Records from a dataset

====

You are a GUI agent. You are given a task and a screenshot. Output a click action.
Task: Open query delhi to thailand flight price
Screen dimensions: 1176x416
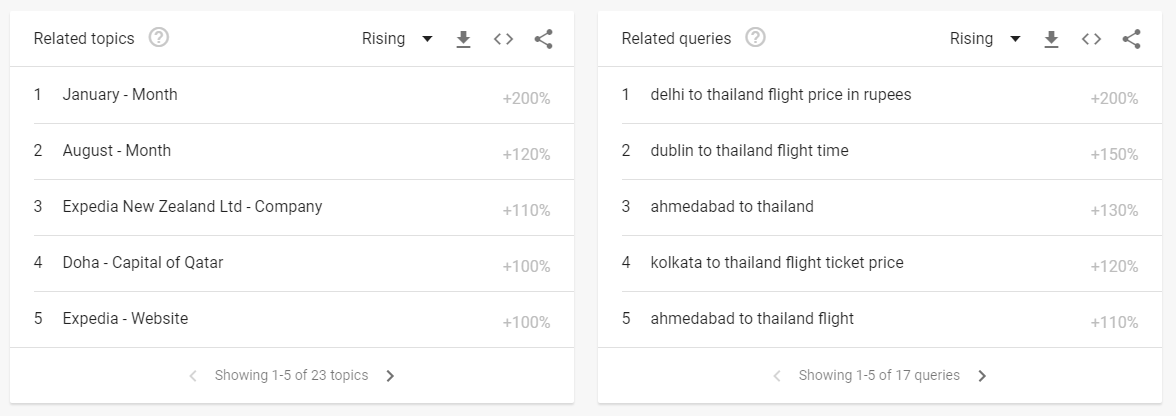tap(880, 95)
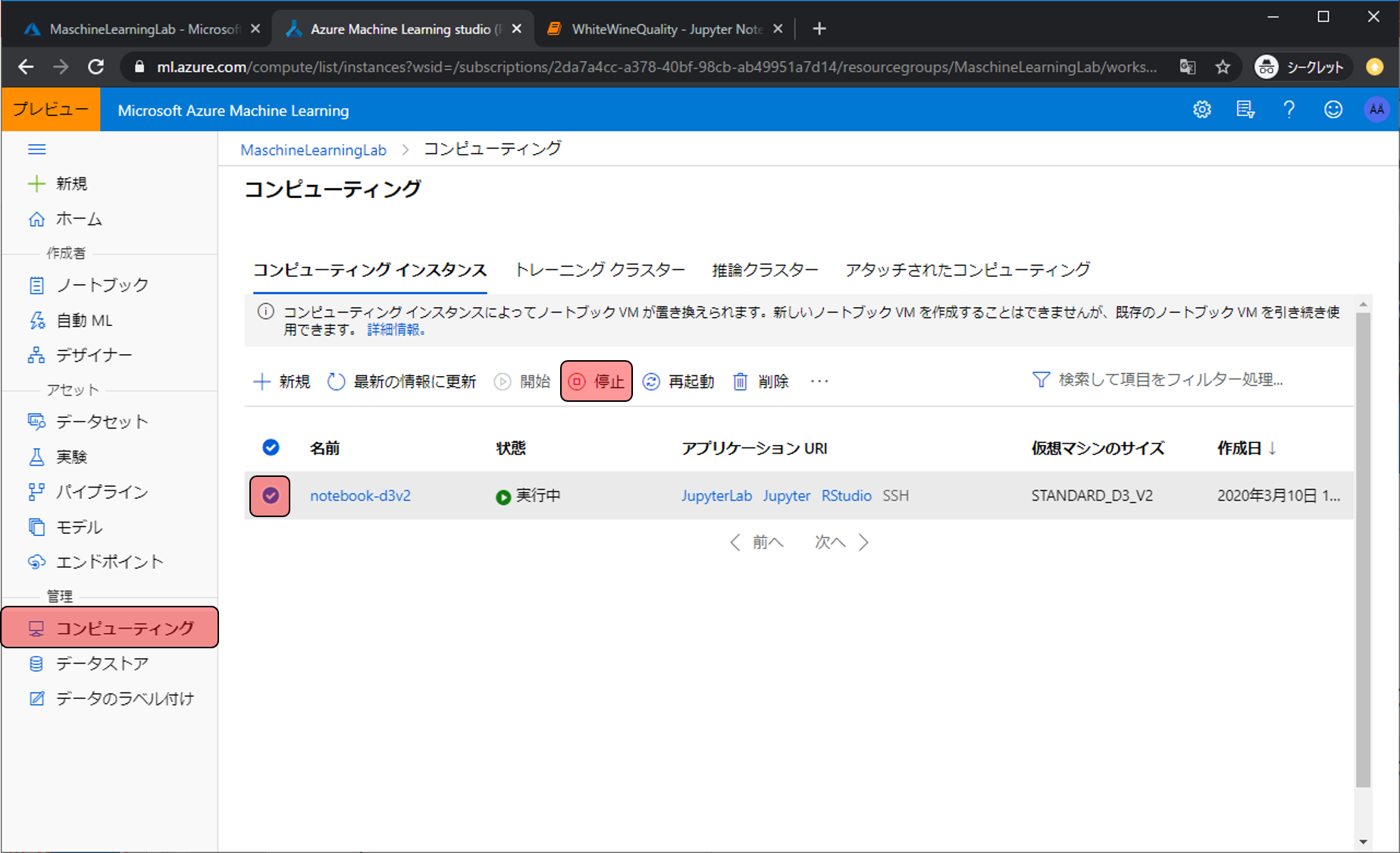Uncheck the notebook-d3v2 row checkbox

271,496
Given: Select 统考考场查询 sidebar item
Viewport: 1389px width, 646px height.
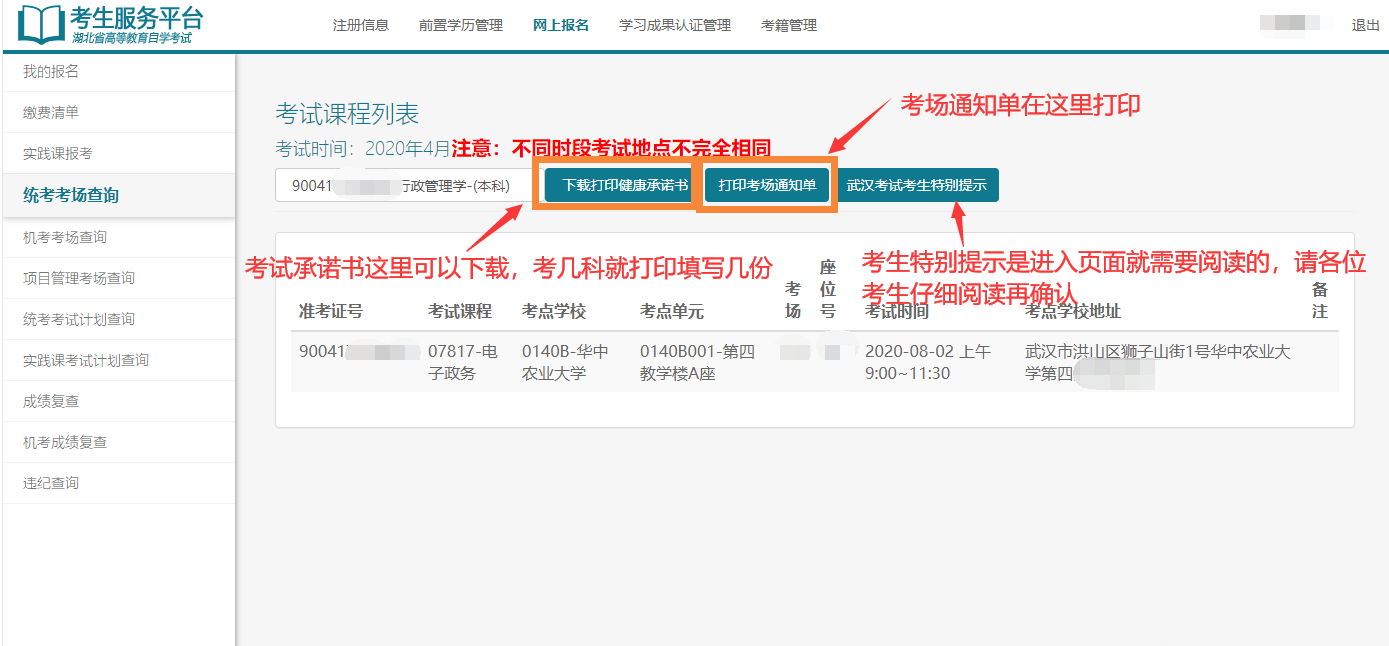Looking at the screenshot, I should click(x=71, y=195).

====

WHAT THE TASK REQUIRES: Start at the first line and set down all of the data exactly, passing over the pictures.

ANSWER SECTION:
You are a GUI agent. You are given a task and a screenshot. Output a click action.
Task: Open query delhi to thailand flight price
Screen dimensions: 1176x416
tap(880, 95)
Uncheck the notebook-d3v2 row checkbox

271,496
Given: Select 统考考场查询 sidebar item
Viewport: 1389px width, 646px height.
Looking at the screenshot, I should click(x=71, y=195).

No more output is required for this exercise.